I keep telling myself that “three” was a very hard year for us with Emma, too. I vaguely remember thinking “Wow, the ‘terrible twos’ were NOTHING compared to three.”
So I went on a little scavenger hunt looking for some documentation of the low points of parenting back when Em was a mere three-year old girl. I did a search in my blog for tantrums and I got eight different hits. Hmmm…all of them are tagged with Addison, like this one, or this one, and this one…oh yeah…and THIS one.
So I went back to the old journal, pre-blog days, and still couldn’t find any entries that confirm my suspicions that Em was a three-year old terror, too.
Huh. That Mommy-amnesia is a really powerful thing apparently. Or I just didn’t have time to capture the loveliness of Emma’s temper tantrums?
Seriously though, Addison has become a bit of a little dictator. She wants this food (Alphabet pasta for breakfast, lunch and dinner, please? No? Then I’ll sit here and not eat anything!), this outfit (Only the purple and blue sundress – nooooo, not that skirt! AAAAAHHH! The skirt is searing the skin off of her body, it is not acceptable!), to be carried (I can’t possibly walk another step. I’ll just stand here in the middle of the sidewalk. Will. Not. Walk. Another. Step.) – and if any of these demands are not met? Eardrum shattering screams. Lots of them.
Yesterday we went to try out a little gymnastics class and had 12 minutes to get back home and across the street to pick up Em from school. By the time we pulled into the driveway, we had about 3 minutes to get over to the school.

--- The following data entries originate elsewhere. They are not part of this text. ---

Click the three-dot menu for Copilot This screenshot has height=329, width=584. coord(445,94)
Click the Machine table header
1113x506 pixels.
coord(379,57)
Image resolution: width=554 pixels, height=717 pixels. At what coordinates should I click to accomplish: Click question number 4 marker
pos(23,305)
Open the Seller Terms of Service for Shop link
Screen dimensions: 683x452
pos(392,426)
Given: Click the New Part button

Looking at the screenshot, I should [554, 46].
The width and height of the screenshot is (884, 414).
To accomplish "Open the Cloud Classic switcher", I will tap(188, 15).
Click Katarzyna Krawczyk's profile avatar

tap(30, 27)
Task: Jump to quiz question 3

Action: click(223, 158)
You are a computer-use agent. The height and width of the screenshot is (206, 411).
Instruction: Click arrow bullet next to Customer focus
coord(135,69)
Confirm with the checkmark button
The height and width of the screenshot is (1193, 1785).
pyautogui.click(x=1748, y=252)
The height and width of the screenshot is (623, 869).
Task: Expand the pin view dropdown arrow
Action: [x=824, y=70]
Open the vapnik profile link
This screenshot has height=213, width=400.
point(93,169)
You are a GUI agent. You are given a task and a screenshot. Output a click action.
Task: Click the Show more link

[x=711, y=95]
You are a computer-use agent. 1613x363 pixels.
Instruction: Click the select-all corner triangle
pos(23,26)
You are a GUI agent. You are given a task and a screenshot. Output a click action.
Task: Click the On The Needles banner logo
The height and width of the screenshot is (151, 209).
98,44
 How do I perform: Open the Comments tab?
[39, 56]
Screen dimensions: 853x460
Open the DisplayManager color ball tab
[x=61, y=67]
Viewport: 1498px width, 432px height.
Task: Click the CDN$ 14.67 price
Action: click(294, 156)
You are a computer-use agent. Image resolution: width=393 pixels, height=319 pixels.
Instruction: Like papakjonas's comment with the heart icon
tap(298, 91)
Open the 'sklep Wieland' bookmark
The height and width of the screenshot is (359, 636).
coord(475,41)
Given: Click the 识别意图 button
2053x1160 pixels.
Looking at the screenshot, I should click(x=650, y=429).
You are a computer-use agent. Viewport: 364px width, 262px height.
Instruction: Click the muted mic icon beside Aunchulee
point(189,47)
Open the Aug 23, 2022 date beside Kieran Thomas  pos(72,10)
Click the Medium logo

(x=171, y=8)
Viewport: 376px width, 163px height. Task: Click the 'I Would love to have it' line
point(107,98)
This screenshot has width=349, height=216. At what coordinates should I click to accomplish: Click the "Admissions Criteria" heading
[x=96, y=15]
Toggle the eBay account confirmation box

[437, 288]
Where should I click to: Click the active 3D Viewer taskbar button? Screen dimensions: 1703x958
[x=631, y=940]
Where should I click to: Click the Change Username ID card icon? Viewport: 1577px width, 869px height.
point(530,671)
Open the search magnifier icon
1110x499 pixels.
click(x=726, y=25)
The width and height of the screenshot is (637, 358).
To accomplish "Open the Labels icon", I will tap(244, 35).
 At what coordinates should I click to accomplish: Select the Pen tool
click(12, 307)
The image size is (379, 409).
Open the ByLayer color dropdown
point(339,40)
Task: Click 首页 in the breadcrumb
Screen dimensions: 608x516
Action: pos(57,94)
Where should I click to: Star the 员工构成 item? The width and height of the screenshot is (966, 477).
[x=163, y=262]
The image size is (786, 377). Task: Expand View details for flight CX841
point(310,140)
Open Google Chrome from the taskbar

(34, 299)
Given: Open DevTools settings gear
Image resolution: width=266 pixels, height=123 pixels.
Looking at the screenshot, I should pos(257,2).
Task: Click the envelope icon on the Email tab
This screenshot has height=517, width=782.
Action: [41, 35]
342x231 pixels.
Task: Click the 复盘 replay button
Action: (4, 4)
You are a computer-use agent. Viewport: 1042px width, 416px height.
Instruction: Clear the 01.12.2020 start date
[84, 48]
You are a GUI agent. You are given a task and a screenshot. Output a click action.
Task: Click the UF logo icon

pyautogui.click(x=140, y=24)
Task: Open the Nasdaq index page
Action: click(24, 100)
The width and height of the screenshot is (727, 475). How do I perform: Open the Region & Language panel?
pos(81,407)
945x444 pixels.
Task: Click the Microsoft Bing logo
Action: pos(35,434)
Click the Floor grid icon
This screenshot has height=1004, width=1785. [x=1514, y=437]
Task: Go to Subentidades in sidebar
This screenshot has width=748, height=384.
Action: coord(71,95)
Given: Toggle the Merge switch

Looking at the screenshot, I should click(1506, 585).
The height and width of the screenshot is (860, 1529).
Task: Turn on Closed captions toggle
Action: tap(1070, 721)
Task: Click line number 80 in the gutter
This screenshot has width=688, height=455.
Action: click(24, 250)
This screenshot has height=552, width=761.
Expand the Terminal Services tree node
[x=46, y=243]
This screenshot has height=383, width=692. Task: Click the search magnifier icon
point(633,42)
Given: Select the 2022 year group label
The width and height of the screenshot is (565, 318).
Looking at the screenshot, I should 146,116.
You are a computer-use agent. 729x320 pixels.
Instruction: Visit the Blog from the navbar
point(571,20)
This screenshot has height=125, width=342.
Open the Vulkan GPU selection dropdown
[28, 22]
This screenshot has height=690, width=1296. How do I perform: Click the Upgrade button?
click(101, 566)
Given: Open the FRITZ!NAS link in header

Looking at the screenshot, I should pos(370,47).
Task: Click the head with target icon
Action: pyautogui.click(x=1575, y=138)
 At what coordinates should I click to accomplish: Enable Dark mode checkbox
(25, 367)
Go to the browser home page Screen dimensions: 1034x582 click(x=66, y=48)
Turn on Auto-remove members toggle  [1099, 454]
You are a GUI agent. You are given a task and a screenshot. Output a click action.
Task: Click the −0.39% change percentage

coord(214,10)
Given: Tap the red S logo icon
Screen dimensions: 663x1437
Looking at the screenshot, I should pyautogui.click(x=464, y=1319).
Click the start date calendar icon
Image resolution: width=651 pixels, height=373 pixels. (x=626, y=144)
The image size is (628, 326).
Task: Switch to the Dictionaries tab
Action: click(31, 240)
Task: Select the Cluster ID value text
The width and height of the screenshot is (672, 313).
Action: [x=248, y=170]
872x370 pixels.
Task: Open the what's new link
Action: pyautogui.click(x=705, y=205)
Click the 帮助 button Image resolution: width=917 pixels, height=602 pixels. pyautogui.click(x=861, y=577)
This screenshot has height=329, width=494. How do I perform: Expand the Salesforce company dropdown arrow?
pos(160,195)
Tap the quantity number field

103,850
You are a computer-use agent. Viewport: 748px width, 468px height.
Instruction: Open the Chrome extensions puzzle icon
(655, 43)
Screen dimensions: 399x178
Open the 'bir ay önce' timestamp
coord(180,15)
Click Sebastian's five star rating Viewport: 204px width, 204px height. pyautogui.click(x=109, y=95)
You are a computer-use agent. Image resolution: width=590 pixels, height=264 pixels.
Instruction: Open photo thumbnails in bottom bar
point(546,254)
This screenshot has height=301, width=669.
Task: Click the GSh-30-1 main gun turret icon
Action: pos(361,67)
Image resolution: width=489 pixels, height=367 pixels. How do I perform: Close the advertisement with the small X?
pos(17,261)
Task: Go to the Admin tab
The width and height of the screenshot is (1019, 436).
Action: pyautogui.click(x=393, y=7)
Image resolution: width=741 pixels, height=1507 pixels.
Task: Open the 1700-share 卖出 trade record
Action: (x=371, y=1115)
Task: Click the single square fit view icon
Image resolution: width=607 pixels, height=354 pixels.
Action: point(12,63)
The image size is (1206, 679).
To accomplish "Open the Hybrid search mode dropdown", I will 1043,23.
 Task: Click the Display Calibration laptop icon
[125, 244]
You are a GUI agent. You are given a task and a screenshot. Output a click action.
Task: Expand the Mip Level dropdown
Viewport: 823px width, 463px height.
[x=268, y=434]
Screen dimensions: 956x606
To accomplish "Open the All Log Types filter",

I said to her, “Ad, put your shoes on and get out of the car, we have to go get Em.” Reasonable request, right? You would have thought that I had asked her to put on shoes that were two sizes too small and run a mile.
“I don’t waaaaant tooooo! I’ll just sit heeeeeere. YOU go get Emmmmmaaa!” The “here” being shoeless in the middle of the driveway.
So I put her shoes on her, dodging the kicking and stomping, and took her by her hand and started to march her across the street.
And then the screaming commenced. Top of her lungs, stop you in your tracks (because surely the child who is screaming like that is being beaten, kidnapped or run over by a car), shrieking like has never been heard before. And it continued the entire way to Em’s school, while I picked up Em, back across the street and up the path to our house, up the stairs (at this point I had let go of her hand and picked her up) and into her room.
And it did not end for 20 minutes.
Emma sat downstairs with her hands over her ears. “Mama, why is Addie screaming like that?”
“Um, I am not really sure, Em. I have to think it is just a matter of stubborn will right now.”
When it was finally quiet I went upstairs and opened the door.
“Addie. Do you have something to say to me?”
“Yes. I don’t want my door shut, Mama!”
“Ok. But when you scream like that you are going to stay in your room until you settle down. Now do you have something to say to me?”
(She really looked like she was searching for the right thing to say.”
“Um. Yes. I really don’t like it when my door is shut, Mama.”
Grrr…she did finally apologize, but the tantrums seem to be more frequent lately and have frayed my already unraveling nerves. And they are just over the silliest things. But, I figure I might as well document it so I can look back and have a good laugh.
I am going to laugh about this one day, right? Right??